PODCAST| Matt Micucci interviews Nizam Najjar, director of the film Aleppo’s Fall.
Nizam Najjar presented his feature documentary, Aleppo’s Fall, at the 30th International Documentary Film Festival Amsterdam. Najjar is Syrian/Norwegian, and for this documentary returned to his native country to see with his own eyes why the rebels in Aleppo were failing. In this interview, we ask him about the filming of Aleppo’s Fall, and about his own reaction when he had first heard about the Arab Spring. He also tells us that while filming, the more he knew, the more he wanted to find out, and so we ask him whether it was this curiosity, this desire to know, that helped him get through terrifying moments of war that he captured in his documentary. Among other things, Najjar also tells us about an IDFA promoted idea to distribute Aleppo’s Fall not only in the Netherlands but also in Aleppo.

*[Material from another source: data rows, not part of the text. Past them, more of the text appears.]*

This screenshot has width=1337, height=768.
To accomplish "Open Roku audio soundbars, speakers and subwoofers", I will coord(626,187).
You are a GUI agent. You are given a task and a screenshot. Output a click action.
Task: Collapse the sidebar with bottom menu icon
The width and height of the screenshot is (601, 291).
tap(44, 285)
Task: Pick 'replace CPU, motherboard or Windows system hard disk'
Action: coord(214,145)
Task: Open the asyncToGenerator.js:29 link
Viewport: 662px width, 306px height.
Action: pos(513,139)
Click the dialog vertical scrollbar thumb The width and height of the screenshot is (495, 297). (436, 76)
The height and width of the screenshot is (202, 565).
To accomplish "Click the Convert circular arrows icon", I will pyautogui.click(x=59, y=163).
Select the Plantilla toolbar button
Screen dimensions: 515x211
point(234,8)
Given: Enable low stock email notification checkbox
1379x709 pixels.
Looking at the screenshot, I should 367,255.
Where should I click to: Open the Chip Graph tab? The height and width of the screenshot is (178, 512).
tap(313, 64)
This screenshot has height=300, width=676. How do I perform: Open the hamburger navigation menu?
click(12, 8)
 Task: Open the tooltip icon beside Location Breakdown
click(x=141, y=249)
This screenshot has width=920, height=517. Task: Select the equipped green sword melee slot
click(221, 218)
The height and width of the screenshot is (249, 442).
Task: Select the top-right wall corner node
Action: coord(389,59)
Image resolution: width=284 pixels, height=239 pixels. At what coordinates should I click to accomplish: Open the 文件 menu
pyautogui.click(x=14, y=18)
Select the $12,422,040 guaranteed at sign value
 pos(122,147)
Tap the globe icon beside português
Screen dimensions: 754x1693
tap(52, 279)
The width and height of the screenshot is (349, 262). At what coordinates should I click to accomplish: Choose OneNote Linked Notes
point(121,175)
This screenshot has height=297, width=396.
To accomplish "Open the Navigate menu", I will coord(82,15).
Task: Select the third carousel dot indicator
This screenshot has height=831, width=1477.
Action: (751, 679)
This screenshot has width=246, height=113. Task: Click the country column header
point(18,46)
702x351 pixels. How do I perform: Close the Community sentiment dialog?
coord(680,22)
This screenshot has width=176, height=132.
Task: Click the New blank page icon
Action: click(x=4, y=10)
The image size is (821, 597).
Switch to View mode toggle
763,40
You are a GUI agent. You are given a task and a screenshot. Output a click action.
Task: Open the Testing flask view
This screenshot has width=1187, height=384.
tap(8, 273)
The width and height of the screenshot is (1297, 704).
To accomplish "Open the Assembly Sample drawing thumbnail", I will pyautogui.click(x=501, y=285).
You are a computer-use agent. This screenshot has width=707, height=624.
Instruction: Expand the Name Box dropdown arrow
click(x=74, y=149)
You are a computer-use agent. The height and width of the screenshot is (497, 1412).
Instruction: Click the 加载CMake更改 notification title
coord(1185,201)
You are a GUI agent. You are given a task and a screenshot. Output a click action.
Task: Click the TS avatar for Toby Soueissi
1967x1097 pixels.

Aleppo’s Fall: When the Arab Spring reached Syria in 2011, Nizam Najjar, a Syrian now living in Norway, thought the rebels would quickly oust President Bashar al-Assad. But the peaceful protests were brutally suppressed, and the once united rebel movement fell apart. Najjar returns to Syria to investigate why the rebels are failing in Aleppo, the city of his birth. Embedded with the rebels and a local cameraman, he risks his life on the front. In the heat of battle, he discovers how danger comes not only from the outside but also from within, as two rebel leaders operate opposing strategies. In meetings, during a ceasefire, at a party and in the midst of fighting, it becomes only too apparent that there’s no brotherhood among the rebels. How can such a divided group defeat a leader who appears to be able to draw on inexhaustible resources from outside the country?